Exercise » Return the lines of the data unchanged, beginning at the line that contains "Switch to Conversations tab" and continuing through the final line of the data.

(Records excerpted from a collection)

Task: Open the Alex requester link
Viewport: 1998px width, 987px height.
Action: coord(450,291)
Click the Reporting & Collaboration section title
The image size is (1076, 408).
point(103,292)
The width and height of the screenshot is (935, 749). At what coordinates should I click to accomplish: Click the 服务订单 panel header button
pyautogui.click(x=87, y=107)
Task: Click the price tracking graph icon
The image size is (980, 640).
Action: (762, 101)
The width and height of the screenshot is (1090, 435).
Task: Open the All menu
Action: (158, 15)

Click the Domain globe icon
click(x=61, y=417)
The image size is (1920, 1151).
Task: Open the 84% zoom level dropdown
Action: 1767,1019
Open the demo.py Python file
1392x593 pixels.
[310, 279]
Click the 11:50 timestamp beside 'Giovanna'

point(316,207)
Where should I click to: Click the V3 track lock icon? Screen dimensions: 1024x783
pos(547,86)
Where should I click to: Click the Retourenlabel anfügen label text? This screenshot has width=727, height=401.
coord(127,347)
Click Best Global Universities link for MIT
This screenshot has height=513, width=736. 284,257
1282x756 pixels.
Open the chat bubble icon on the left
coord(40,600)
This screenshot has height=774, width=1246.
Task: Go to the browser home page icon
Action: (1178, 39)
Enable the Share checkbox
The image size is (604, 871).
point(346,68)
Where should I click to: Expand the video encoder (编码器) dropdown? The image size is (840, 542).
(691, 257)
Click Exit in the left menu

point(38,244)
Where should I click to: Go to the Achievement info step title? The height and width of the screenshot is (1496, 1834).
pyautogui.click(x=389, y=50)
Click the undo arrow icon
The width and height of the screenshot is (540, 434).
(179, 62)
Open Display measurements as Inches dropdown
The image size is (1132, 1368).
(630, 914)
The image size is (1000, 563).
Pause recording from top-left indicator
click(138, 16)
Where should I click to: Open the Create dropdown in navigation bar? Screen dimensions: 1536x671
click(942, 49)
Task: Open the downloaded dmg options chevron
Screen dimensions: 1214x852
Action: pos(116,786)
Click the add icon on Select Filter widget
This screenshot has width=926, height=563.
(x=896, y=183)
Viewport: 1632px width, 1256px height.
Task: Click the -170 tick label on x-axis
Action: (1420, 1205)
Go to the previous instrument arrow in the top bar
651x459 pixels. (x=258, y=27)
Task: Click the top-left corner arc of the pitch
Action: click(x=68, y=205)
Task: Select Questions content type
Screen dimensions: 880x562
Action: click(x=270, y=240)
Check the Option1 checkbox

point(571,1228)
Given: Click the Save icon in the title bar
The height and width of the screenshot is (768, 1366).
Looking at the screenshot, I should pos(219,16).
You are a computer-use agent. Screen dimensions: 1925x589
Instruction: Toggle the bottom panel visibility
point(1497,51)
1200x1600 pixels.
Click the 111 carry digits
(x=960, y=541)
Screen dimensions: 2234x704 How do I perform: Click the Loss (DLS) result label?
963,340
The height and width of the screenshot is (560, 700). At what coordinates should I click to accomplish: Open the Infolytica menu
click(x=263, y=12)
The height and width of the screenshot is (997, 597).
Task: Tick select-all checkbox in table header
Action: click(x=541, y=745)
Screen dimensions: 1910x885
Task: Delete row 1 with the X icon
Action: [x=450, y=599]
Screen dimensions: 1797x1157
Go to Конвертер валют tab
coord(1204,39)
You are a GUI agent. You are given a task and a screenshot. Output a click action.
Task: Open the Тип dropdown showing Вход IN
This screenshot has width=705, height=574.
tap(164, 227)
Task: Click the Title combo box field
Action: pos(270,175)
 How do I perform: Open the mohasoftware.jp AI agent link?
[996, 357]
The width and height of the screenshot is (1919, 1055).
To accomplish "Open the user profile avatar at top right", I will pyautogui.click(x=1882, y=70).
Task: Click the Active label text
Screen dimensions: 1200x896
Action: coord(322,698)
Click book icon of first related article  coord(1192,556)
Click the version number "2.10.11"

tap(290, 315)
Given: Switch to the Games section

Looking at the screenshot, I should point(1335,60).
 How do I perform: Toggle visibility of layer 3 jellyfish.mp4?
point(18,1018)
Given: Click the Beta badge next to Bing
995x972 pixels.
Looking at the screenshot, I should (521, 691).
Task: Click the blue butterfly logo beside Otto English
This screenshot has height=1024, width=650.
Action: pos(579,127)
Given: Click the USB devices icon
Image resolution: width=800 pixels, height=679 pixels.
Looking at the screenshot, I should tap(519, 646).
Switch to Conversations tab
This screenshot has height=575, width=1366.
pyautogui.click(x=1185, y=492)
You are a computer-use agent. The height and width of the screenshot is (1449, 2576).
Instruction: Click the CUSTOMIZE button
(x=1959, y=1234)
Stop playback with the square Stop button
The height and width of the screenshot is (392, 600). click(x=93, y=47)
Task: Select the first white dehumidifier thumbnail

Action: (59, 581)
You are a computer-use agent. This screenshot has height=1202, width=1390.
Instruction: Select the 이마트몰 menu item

Correct response »
Switch to Conversations tab
This screenshot has height=575, width=1366.
pyautogui.click(x=1185, y=492)
You are a computer-use agent. The height and width of the screenshot is (1449, 2576).
Instruction: Click the CUSTOMIZE button
(x=1959, y=1234)
Stop playback with the square Stop button
The height and width of the screenshot is (392, 600). click(x=93, y=47)
Task: Select the first white dehumidifier thumbnail

Action: (59, 581)
You are a computer-use agent. This screenshot has height=1202, width=1390.
Instruction: Select the 이마트몰 menu item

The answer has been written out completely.